New instrument on ISS to study ultra-cold quantum gases
A new science instrument, slated to be installed onboard the International Space Station (ISS) in late 2017, is expected to yield interesting results regarding quantum phenomena. The Cold Atom Laboratory, or CAL, will study degenerate quantum gases in the microgravity environment of the orbital outpost.
The compact, atom-chip-based instrument will be capable of trapping such elements as rubidium and potassium and of producing degenerate gases of each species after a few seconds of collection and cooling. It will allow the scientists to create a state of matter called a Bose-Einstein Condensate (BEC). This state can be achieved by cooling a gas of extremely low density, about one-hundred-thousandth the density of normal air, to ultra-low temperatures—lower than those that are created in laboratories on Earth.
"CAL is a multi-user facility to study ultra-cold atoms below a billionth of a degree above absolute zero. Microgravity allows scientists to observe cold atoms floating unconfined for long periods of time, allowing highly precise measurements of very weak forces," Rob Thompson, CAL Project Scientist at NASA's Jet Propulsion Laboratory (JPL), told Astrowatch.net.
CAL is currently scheduled to be launched to ISS via SpaceX's Falcon 9 rocket in August 2017. However, due to a launch pad explosion on September 3 that destroyed Falcon 9 and the Amos-6 satellite, CAL's flight into space could be delayed. Moreover, it is also possible that the instrument could be launched by Orbital ATK instead of SpaceX.
After the arrival of CAL at the ISS, it will be installed by astronauts into the EXpedite the PRocessing of Experiments to Space Station (EXPRESS) rack inside the station's Destiny module, which will provide standardized power, data, thermal, and mechanical interface to the new facility. Due to its size and power requirements, CAL will occupy a quad locker space in the rack.
"CAL will be installed into the ISS EXPRESS locker, where it takes up the equivalent of five lockers—a quad locker and a separate locker. Mass is around 452 lbs. (205 kilograms) for the quad locker and 137 lbs. (62 kilograms) for the single one," Thompson said.
Once installed, the instrument will be operated remotely from the ground via sequence control; thus, there will be no need for further astronaut involvement.
The main goal of CAL is to study ultra-cold quantum gases in the microgravity environment. The instrument will investigate rubidium and potassium isotopes and interactions between mixtures of these isotopes. The facility is designed for use by multiple scientific investigators and to be upgradable and also maintainable on orbit.

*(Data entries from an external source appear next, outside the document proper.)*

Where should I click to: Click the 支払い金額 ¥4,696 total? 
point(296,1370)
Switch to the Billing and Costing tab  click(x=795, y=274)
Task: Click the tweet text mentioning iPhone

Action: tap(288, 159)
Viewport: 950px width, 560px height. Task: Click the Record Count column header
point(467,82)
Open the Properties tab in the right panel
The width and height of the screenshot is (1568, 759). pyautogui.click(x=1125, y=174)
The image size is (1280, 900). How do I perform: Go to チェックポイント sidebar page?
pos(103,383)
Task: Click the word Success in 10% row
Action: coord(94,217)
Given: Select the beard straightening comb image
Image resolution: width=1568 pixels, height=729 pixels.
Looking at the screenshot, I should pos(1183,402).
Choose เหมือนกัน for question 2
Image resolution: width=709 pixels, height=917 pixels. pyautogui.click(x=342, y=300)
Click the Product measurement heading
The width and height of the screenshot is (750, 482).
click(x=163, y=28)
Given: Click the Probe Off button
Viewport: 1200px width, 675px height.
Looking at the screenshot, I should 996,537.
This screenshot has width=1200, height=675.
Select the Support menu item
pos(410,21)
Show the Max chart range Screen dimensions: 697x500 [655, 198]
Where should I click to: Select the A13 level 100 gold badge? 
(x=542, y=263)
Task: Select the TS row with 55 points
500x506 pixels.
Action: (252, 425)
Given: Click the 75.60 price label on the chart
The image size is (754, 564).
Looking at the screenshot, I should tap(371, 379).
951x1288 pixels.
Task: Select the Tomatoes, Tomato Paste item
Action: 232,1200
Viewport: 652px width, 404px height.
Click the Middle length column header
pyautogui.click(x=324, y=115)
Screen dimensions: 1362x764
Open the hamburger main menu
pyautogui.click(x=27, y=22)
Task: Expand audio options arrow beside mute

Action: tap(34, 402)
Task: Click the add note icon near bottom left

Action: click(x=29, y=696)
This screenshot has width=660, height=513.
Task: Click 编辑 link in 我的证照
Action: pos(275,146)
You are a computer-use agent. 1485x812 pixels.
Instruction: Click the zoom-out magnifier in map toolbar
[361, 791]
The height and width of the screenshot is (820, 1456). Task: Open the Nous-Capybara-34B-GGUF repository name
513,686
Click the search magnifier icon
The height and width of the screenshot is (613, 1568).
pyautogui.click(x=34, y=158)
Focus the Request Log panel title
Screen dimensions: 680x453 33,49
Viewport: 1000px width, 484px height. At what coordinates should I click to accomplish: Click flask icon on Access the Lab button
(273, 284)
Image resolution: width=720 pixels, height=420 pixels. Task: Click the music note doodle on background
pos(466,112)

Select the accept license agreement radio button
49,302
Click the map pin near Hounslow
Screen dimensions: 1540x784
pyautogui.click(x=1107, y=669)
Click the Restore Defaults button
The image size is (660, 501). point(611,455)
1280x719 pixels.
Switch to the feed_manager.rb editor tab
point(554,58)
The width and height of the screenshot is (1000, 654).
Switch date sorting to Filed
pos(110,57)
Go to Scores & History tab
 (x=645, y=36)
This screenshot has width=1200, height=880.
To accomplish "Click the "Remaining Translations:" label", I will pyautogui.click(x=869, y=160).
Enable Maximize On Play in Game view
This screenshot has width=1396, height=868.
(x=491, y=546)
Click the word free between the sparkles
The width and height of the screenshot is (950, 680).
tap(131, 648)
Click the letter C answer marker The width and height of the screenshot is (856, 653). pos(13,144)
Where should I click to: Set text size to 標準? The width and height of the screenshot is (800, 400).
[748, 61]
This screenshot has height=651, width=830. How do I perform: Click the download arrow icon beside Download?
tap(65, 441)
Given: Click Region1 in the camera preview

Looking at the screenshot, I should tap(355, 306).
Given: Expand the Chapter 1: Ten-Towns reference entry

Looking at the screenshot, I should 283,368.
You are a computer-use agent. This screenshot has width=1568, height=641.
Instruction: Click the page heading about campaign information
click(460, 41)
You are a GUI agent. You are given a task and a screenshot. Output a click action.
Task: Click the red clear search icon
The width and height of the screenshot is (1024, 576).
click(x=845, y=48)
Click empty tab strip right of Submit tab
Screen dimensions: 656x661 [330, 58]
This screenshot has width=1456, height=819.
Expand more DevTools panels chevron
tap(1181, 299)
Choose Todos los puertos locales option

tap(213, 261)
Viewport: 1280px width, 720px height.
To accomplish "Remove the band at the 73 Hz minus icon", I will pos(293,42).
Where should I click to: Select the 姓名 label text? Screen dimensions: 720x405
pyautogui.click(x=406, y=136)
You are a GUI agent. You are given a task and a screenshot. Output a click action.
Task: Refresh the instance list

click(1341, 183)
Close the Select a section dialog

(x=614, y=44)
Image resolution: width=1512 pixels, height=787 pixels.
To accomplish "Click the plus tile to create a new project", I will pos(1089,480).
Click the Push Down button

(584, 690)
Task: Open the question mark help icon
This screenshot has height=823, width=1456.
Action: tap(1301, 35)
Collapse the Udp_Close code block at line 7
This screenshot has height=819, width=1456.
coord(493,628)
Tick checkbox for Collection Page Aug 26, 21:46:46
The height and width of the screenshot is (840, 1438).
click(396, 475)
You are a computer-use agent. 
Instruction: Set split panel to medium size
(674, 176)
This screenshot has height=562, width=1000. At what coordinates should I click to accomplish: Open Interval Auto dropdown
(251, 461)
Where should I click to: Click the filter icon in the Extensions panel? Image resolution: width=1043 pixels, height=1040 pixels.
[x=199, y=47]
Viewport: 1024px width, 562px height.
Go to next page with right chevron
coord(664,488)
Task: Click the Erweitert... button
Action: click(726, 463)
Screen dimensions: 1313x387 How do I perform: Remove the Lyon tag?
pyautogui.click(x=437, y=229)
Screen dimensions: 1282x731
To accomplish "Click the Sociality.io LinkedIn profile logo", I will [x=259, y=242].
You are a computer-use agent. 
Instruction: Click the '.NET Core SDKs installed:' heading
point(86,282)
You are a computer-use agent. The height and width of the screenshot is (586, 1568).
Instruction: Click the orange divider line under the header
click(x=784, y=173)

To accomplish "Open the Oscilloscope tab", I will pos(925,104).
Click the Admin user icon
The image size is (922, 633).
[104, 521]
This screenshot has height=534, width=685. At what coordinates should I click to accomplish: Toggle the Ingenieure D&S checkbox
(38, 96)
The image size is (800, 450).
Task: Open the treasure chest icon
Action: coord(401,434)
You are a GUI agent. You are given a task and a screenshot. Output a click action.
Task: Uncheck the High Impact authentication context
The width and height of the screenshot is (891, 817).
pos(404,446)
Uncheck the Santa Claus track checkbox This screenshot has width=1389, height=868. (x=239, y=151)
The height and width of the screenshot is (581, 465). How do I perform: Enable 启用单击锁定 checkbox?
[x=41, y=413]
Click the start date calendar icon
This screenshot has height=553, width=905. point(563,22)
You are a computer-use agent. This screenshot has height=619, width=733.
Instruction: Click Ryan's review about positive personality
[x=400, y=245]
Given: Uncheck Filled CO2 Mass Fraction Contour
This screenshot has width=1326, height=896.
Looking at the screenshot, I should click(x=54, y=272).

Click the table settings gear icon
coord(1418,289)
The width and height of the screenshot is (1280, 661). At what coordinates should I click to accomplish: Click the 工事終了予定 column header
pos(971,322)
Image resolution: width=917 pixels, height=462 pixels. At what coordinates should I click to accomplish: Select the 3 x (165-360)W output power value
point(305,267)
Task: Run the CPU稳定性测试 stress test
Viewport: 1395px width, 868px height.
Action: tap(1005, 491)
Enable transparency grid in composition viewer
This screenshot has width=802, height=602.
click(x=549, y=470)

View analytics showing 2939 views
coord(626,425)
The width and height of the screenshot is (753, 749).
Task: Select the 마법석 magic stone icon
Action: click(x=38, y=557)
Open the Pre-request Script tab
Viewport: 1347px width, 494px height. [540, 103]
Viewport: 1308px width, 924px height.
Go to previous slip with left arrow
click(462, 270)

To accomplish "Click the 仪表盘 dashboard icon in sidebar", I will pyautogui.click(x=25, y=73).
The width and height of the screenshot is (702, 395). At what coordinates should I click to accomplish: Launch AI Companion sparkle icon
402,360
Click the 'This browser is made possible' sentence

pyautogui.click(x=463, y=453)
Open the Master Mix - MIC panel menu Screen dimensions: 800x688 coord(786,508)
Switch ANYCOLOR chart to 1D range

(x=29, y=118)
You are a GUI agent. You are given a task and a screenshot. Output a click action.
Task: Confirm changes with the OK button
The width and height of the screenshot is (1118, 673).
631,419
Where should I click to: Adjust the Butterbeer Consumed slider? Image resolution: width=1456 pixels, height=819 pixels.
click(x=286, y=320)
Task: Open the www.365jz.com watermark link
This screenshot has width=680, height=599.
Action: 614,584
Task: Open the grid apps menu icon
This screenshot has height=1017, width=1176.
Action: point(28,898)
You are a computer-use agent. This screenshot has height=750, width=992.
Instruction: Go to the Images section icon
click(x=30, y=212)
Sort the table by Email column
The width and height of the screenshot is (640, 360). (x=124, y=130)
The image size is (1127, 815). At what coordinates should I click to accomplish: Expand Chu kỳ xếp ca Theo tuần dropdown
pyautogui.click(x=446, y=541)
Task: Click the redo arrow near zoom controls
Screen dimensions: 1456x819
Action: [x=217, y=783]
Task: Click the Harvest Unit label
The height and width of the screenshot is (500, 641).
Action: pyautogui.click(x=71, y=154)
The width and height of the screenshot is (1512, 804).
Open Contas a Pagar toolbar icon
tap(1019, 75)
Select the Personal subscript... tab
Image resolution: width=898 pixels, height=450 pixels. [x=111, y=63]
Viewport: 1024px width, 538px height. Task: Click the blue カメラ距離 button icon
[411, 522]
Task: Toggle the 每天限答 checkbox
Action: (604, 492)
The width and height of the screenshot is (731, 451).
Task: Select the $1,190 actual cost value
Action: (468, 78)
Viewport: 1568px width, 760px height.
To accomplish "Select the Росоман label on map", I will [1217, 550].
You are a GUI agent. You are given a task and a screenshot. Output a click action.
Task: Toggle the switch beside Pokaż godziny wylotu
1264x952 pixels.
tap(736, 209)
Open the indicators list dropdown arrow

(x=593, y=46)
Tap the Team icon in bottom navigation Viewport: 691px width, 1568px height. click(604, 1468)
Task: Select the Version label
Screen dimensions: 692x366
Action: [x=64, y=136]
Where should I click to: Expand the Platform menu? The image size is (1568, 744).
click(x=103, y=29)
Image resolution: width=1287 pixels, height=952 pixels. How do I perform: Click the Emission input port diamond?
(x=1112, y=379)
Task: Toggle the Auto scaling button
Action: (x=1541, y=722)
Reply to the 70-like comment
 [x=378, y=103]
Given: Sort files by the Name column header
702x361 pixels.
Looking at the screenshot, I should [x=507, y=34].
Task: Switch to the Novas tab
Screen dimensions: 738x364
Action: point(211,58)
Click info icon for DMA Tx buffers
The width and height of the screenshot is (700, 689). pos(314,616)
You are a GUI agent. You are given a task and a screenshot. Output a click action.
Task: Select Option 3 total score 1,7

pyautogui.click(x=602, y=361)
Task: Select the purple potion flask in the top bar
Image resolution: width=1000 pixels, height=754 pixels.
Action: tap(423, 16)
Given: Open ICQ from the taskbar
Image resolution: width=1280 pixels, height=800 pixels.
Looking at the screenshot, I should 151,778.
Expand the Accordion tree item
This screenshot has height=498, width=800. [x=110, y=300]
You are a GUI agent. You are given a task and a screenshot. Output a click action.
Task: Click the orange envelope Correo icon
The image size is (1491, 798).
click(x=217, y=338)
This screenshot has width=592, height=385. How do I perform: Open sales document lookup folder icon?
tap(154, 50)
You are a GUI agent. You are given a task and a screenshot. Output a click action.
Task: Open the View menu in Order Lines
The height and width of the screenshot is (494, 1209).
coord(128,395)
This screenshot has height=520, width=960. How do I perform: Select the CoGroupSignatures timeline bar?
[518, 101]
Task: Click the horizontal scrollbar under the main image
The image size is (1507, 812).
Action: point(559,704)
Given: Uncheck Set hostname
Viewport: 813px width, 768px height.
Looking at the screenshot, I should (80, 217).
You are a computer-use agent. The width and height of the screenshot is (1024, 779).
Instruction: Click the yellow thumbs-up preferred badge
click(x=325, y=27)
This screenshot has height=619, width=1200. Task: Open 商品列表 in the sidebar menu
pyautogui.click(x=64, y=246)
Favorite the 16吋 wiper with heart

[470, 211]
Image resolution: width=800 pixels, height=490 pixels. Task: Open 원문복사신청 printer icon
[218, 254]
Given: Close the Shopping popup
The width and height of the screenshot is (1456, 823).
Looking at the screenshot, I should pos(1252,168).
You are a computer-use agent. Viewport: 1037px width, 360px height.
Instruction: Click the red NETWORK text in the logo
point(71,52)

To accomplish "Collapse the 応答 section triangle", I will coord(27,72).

CAL is also considered a pathfinder experiment for future quantum sensors based on laser cooled atoms.
"CAL will be making several exciting principal investigator-led specific investigations in such areas as tests of general relativity, the physics of few-body collisions, and studies of novel spherical quantum bubble geometry condensates," Thompson said.
"In addition, CAL will serve as a pathfinder for future experiments with cold atoms, which have great promise for both practical and research applications, such as tests of fundamental physics, searches for gravitational waves, better atomic clocks, space navigation, and monitoring effects of climate change," he added.
CAL's initial mission is expected to last one year, with a possible extension for further five years. Upgrades to the facility are also being considered. Additional features could include new laser modules, new electronic components, or a new physics package.